Re-imajinasi
Otonomi Daerah
|Refleksi Peran dan Tanggungjawab Mahasiswa atas
Seruan Tuntutan Reformasi ‘98|
Oleh : Erna Dwi
Susanti, S.ST – Kader KAMMI Daerah Solo Raya
Dinisbatkan
dalam satu hakikat paten, di mana suatu daerah tidak akan berkembang tanpa
adanya dukungan dari pusat dan pusat tidak akan ada tanpa cerita loyalitas dari
daerah. Pertemuan pemahaman demikianlah yang menempatkan pelaksanaan otonomi daerah. Pusat memberikan arah
komando pada daerah, daerah menaati, berkontribusi dalam pembangunan dengan kepemilikia
kewenangan untuk mengatur dan mengurus kepentingan masyarakat setempat berdasar
pada kondisi lokal, prakarsa mandiri dengan mendasar pada aspirasi masyarakat.(1)
Formulasi
demikian adalah perwujudan atas tuntutan dan seruan pemuda, mahasiswa dan
rakyat Indonesia dalam Tuntutan Reformasi ’98 rezim Soeharto. Kegerahan akibat
krisis dunia 1997 menempatkan rakyat pada kondisi nadhir, hampir setengah dari seluruh
penduduk Indonesia mengalami kemiskinan. Terlebih dengan pengumuman kenaikan
harga BBM dan ongkos angkutan pada 4 Mei 1998.(2) Serempak hasil
permusyawaratan masyarakat Indonesia dilantangkan di depan gedung para
penguasa; ditegakkan secara tegas supremasi
hukum Indonesia, Korupsi Kolusi dan Nepotisme dituntaskan, teradilinya Soeharto
beserta kroni-kroninya, teramademennya UUD 1945, dicabutnya fungsi ganda atas
TNI/Polri dan diwujudkannya otonomi daerah yang seluas-luasnya.
Latar
yang membelakangi adanya poin tuntutan otonomi daerah adalah daerah teralu bergantung pada pusat.
Pusat memiliki banyak wewenang dan peluang untuk korupsi dan sebagainya. Akibat
terlalu sibuknya pusat mengurusi daerah maka beberapa agenda pengembangan di
pusat yang seharusnya dikelola menjadi terlupa, stuasi global yang seharusnya
dipahami tidak dimengerti, wawasan hubungan internasional (international relation) tereduksi, kepiawaian untuk bermain dalam
ekonomi dunia (international economy and
finance) tidak tertangani.
Hari
ini kita dihadapkan pada realita pencapaian, prestasi atas terpenuhinya
tuntutan otonomi daerah
seluas-luasnya. Menjadi tugas besar bagi mahasiswa untuk menindaklanjuti
kemenangan pun prestasi pencapaian yang telah terberi.
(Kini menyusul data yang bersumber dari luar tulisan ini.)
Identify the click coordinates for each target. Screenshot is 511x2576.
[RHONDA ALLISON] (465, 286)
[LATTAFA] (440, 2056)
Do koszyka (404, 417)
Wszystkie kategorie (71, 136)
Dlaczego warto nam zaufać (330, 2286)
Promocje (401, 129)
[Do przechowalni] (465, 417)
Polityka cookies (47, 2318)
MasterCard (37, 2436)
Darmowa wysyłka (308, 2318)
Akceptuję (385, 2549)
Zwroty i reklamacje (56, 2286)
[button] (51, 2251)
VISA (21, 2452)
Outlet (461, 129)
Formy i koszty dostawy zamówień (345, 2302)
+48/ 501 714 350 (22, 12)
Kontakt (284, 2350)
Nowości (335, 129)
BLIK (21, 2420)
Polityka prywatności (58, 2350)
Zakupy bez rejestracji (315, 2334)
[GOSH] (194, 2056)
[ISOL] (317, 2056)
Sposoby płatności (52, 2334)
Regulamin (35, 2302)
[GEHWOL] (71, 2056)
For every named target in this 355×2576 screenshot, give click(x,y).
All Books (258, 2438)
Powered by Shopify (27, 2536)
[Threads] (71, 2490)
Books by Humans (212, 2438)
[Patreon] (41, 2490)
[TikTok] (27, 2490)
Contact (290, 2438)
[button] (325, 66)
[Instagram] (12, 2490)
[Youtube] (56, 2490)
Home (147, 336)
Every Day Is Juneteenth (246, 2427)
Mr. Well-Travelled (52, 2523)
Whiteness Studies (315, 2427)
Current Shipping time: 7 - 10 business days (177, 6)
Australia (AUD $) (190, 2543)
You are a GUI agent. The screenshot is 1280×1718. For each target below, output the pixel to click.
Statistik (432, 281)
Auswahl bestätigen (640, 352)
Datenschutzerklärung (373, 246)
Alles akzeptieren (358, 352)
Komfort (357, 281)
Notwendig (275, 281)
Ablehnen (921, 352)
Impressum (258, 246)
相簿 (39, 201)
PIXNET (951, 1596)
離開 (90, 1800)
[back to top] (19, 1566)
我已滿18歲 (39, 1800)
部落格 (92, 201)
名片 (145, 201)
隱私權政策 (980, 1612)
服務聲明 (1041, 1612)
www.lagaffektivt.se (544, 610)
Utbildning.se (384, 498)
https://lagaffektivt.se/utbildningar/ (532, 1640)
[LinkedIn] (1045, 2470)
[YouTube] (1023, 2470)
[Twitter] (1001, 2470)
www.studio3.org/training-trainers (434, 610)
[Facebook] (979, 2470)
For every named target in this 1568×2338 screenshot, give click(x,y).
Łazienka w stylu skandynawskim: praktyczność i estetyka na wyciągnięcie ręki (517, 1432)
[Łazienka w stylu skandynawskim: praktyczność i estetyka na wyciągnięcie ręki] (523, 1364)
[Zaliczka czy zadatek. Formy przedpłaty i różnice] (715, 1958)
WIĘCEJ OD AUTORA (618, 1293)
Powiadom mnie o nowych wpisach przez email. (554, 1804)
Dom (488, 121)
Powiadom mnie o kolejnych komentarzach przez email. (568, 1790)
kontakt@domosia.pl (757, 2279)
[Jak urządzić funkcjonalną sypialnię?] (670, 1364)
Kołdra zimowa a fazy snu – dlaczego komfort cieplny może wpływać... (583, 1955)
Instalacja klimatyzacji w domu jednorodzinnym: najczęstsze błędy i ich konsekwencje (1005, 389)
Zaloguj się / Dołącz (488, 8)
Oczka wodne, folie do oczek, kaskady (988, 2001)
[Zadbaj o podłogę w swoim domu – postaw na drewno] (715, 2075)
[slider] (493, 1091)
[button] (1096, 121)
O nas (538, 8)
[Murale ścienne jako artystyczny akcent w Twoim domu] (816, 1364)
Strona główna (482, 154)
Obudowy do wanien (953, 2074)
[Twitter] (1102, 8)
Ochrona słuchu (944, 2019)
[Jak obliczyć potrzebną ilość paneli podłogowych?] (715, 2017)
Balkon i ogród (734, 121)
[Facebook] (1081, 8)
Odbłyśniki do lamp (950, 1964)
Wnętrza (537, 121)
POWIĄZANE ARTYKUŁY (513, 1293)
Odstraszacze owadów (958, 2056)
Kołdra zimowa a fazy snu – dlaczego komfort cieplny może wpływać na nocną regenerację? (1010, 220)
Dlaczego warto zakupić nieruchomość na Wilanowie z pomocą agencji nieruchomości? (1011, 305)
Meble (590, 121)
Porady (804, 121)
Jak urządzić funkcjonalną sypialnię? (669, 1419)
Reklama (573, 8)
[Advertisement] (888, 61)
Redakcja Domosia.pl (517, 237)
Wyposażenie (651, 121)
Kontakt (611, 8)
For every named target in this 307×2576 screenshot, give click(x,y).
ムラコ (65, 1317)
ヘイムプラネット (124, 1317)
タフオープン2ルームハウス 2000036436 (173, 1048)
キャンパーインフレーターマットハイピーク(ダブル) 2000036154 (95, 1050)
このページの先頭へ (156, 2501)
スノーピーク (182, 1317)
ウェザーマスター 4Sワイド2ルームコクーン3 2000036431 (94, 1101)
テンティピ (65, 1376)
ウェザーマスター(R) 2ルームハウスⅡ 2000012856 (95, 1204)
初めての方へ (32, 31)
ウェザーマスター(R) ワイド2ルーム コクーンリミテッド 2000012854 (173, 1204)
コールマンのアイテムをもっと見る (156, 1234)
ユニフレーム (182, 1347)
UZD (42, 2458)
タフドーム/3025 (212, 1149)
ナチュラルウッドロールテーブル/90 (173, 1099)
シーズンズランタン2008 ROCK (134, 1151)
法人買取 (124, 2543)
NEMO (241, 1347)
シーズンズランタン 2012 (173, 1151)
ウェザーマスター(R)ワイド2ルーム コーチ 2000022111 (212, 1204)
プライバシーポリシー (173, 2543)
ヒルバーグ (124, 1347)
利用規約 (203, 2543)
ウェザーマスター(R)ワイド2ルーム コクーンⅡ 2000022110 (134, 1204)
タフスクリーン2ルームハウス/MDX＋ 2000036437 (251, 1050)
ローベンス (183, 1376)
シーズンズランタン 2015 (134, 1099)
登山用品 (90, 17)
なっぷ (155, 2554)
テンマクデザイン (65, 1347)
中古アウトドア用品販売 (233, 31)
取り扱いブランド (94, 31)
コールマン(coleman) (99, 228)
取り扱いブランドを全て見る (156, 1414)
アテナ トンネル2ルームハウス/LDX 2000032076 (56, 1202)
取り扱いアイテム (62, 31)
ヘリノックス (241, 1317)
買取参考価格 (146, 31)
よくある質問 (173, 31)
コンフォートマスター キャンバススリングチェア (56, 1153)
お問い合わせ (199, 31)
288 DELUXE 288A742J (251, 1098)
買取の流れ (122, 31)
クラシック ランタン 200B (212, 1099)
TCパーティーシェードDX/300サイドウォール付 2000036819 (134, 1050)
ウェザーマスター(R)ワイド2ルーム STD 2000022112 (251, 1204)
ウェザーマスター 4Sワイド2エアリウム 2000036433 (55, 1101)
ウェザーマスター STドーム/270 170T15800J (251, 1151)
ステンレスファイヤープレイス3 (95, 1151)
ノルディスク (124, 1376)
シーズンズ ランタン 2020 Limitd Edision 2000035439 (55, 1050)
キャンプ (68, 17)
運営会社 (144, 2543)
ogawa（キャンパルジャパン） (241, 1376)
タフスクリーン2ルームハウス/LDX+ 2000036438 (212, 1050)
Memahami definisi
operasional tentang apa otonomi daerah dan membaca peluang untuk dapat
berkiprah dalam wadah otonomi daerah tersebut. Dituntut realisasi tanggungjawab mahasiswa atas
tuntutan yang diserukan dalam reformasi ’98 lalu.
Formulasi tepat untuk
menanggung amanat sudah dituntut dikemukakan. Berangkat dari upaya penemukenalan
(asesment) hakikat dari otonomi daerah dalam
pembangunan menyeluruh, dimulai dari asesmen masyarakat yang merupakan subjek dan objek otonomi
daerah (meliputi; kondisi gegrafis, demografis, kebutuhan,
keinginan, masalah, maupun sampai pada sumber potensi yang ada di dalam
masyarakat suatu daerah yang menjadi objek kerja dari suatu otonomi daerah). Hingga tercapai tujuan akhir (goal) berupa
pemahaman peluang dari otonomi daerah, dipahaminya kewajiban
pemuda atas peran dan tanggungjawab yang seharusnya sehingga tersusunlah skema
mendasar untuk menghadirkan re-imajinasi
otonomi daerah.
Peluang
Otonomi Daerah
Berbentuk
kewenangan yang
diberikan kepada daerah otonom untuk mengatur dan mengurus sendiri urusan
pemerintahan dan kepentingan masyarakat setempat menurut aspirasi masyarakat (partisipasi
masyarakat untuk menyampaikan aspirasinya) untuk meningkatkan daya
guna dan hasil guna penyelenggataan pemerintahan dalam rangka pelayanan
terhadap masyarakat dan pelaksanaan pembangunan sesuai dengan peraturan
perundang-undangan. Itulah
definisi mendasar dari otonomi daerah. Selanjutnya otonomi
daerah juga merupakan perwujudan
dari adanya dampak globalisasi yang harus diberdayakan dengan cara memberikan
daerah kewenangan yang lebih luas, lebih bertanggungjawab, terutama dalam
mengatur, memanfaatkan dan menggali sumber-sumber potensi yang ada di daerah
masing-masing. Untuk kemudian
ditetapkannya potensi tersebut sebagai modal sosial dalam pembangunan.
Dua poin operasional yang
diperoleh untuk menjalankan otonomi daerah; aspirasi dan potensi
kemasyarakatan. Perpaduan antar kedua aspek tersebut yang diwadahi oleh otonomi
daerah memiliki arah akhir berupa kesejahteraan masyarakat, pencapaian
otonomi daerah adalah kesejahteraan rakyat, kondisi terpenuhinya kebutuhan material,
spiritual, dan sosial dari masyarakat agar dapat hidup layak dan mampu
mengembangkan diri, sehingga dapat melaksanakan keberfungsian sosial
masing-masing.(3) Formulasi tersebut seperti halnya yang termaktub di
dalam bagan di bawah ini:
Bagan 1 Formulasi Pelaksanaan Otonomi Daerah
Selanjutnya, dalam rangka
pembangunan dan pengembangan untuk mencapai kesejahteraan di suatu
daerah dapat disesuaikan oleh pemerintah daerah dengan potensi dan kekhasan
daerah masing-masing. Ini merupakan kesempatan bagi pemerintah daerah untuk
membuktikan kemampuannya dalam melaksanakan kewenangan yang menjadi hak dari
daerah. Pemerintah daerah memiliki kebebasan untuk berkreasi dan berekspresi
dalam rangka membangun daerahnya dengan tidak melanggar aturan yang telah
ditetapkan. Pemerintah
daerah tetap harus menyertakan masyarakat dalam tata-kelola pembagunan, minimal
untuk melakukan analisa potensi dan kekhasan yang ada.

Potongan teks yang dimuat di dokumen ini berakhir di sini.